Async Rust 03: Why shouldn't I hold a mutex guard across an await point?

假设我们想在异步代码中共享状态

Rust中的mutex和mutex guard

传统的互斥锁有两个方法（这里“传统”意味着与Rust不同）：lock和unlock。代码锁定mutex，执行某些操作，然后解锁互斥锁。如果其他代码尝试锁定互斥锁，则会阻塞，直到互斥锁解锁。

我们可以通过下面的假想类型来想象rust中的流程：

fn exclusive_access(mutex: &MyMutex, protected: &MyObject) {
    mutex.lock();
    protected.do_something();
    mutex.unlock();
}

我们必须相信在访问MyObject的任何地方，都锁定了相同的mutex。

而且你可能会忘记在完成后解锁互斥锁。

更可怕的是，在 do_something() 出错时提前返回，这样永远也无法解锁互斥锁了。

Rust如何处理mutex？

在Rust中，mutex和它保护的对象是绑定在一起的，这就是 std::sync::Mutex。

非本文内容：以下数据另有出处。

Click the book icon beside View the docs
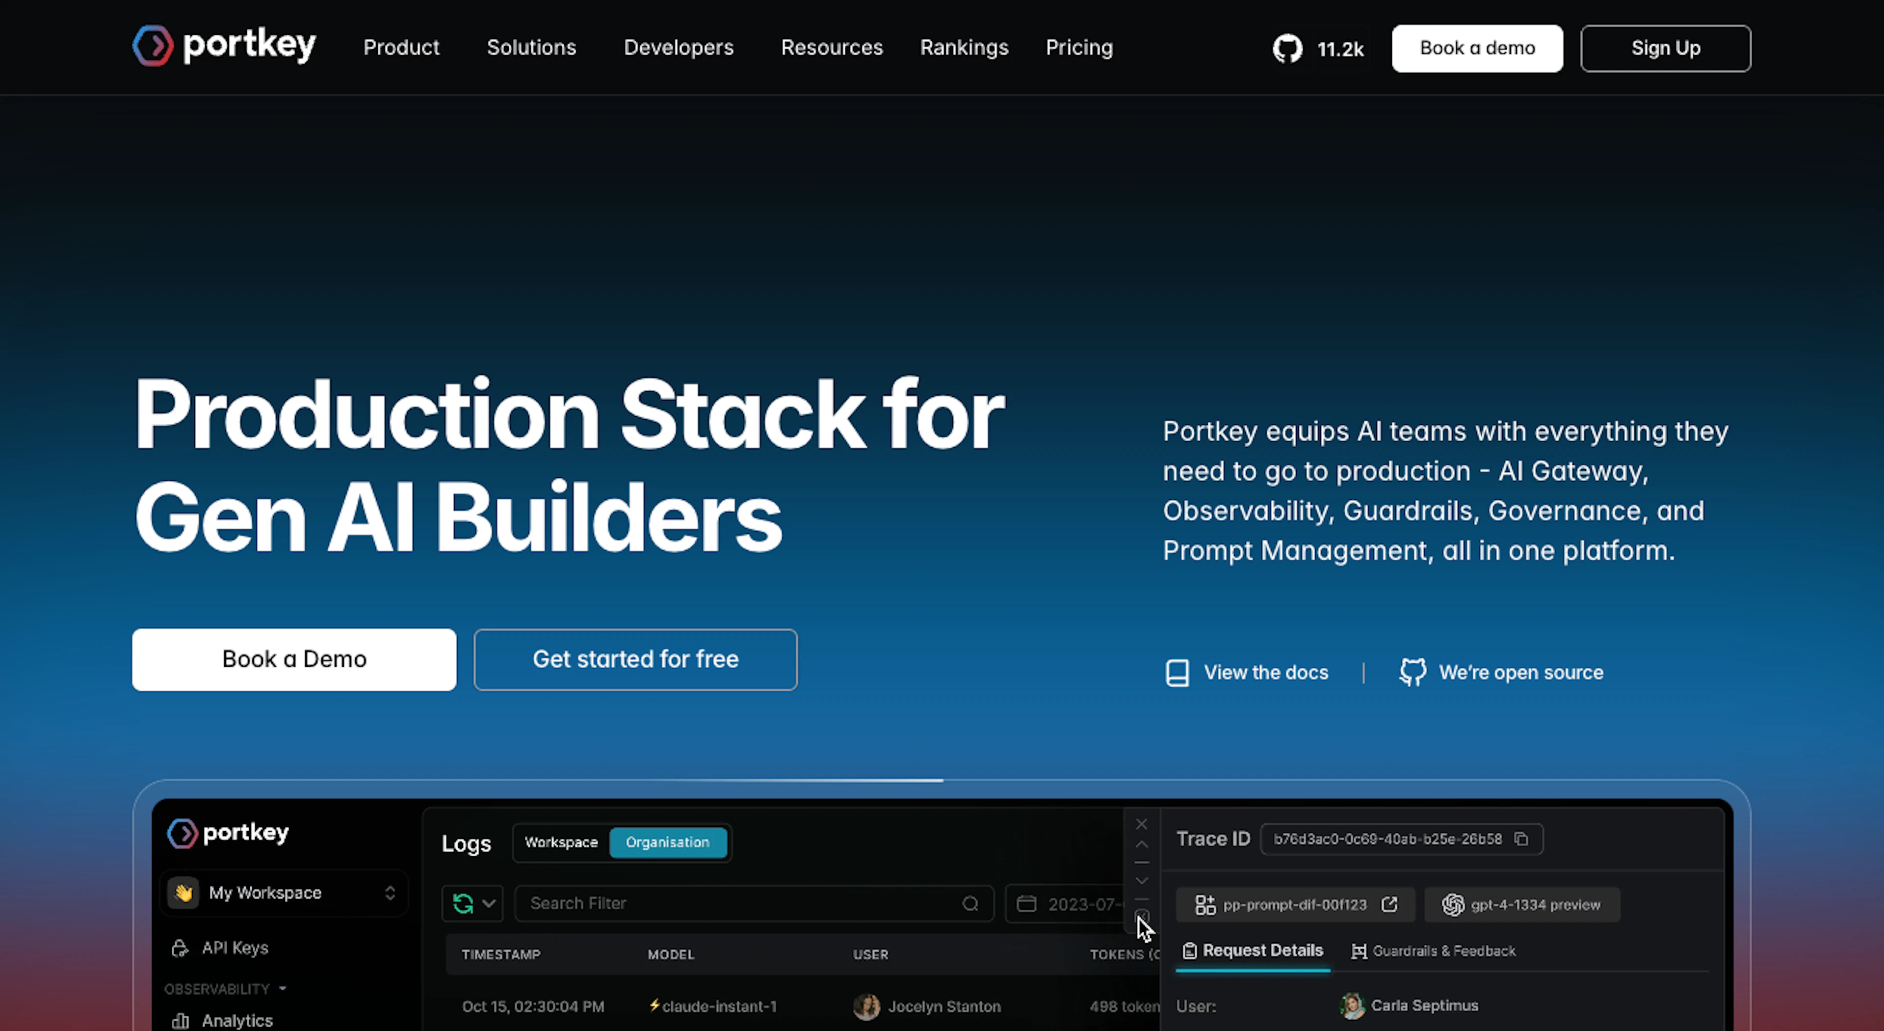This screenshot has width=1884, height=1031. pos(1177,672)
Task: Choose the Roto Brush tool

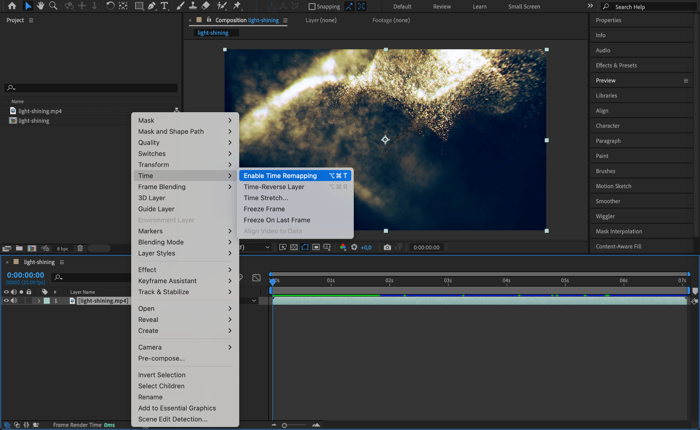Action: click(x=222, y=6)
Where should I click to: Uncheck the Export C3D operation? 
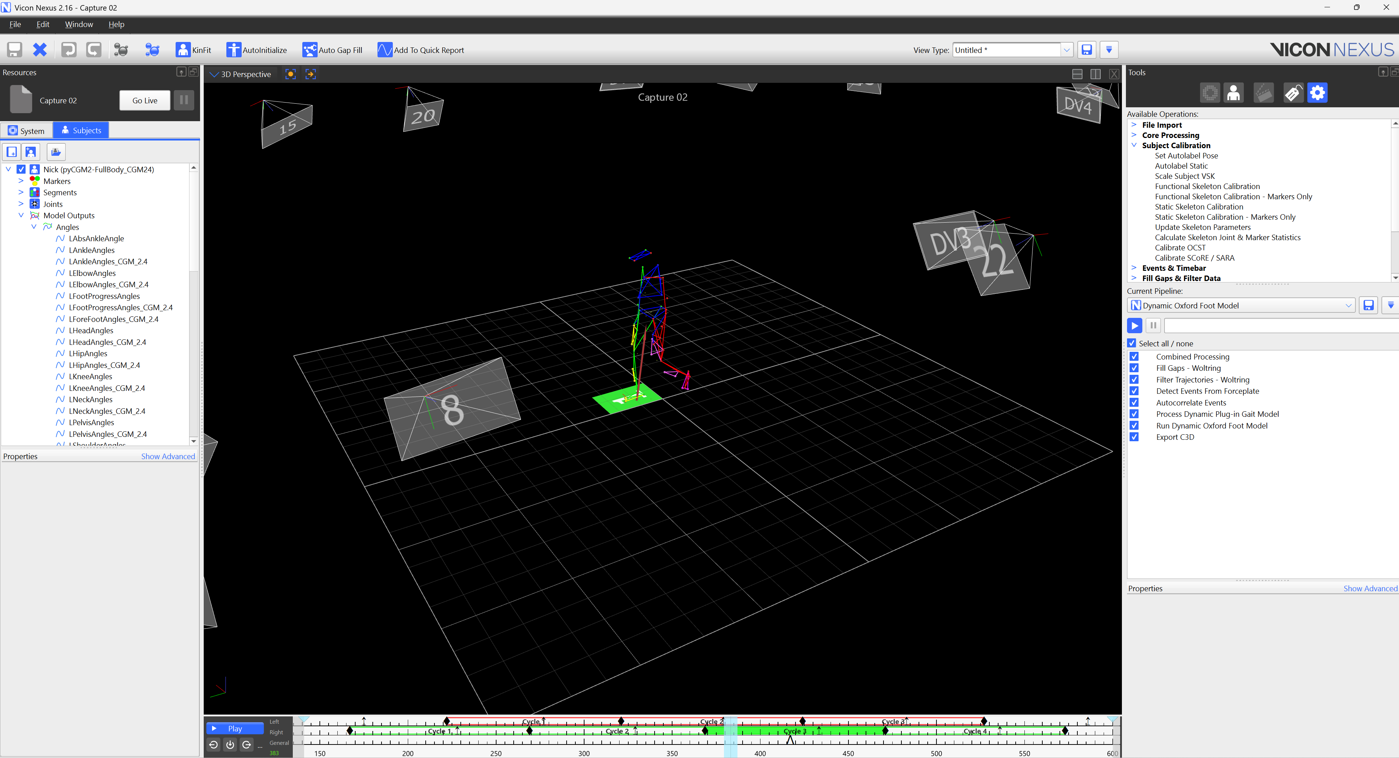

当你尝试锁定互斥锁时，你会得到一个MutexGuard。你可以通过它访问被保护的数据。

当MutexGuard超出作用范围时，互斥锁就自动解锁，这种行为叫做RAII。

这就意味着只有我们能成功锁定mutex时，才能得到一个MutexGuard。

我们用Rust标准库来实现上面代码的功能：

fn exclusive_access(mutex: &std::sync::Mutex<MyObject>) {
    let guard = mutex
        .lock()
        .expect("the mutex is poisoned");

    // MutexGuard会自动解引用，所以我们可以直接调用MyObject方法
    guard.do_something();
}

我们无法在没有锁定mutex的情况下意外访问MyObject，我们也无需考虑解锁mutex。

除非持有MutexGuard的线程发生了panic，那么当MutexGuard被释放时，mutex不会自动解锁，而会标记为“poisoning”。

我们不会深入讨论mutex poisoning的情况，但是你可以在这里找到更多信息：https://doc.rust-lang.org/std/sync/struct.Mutex.html#poisoning

mutex时序图

让我们想象两个线程访问我们保护的对象。

这里简化了一些细节。例如，我们不能直接在创建两个线程时传递一个mutex，而是用智能指针将它包装起来。不过这对本例而言不重要。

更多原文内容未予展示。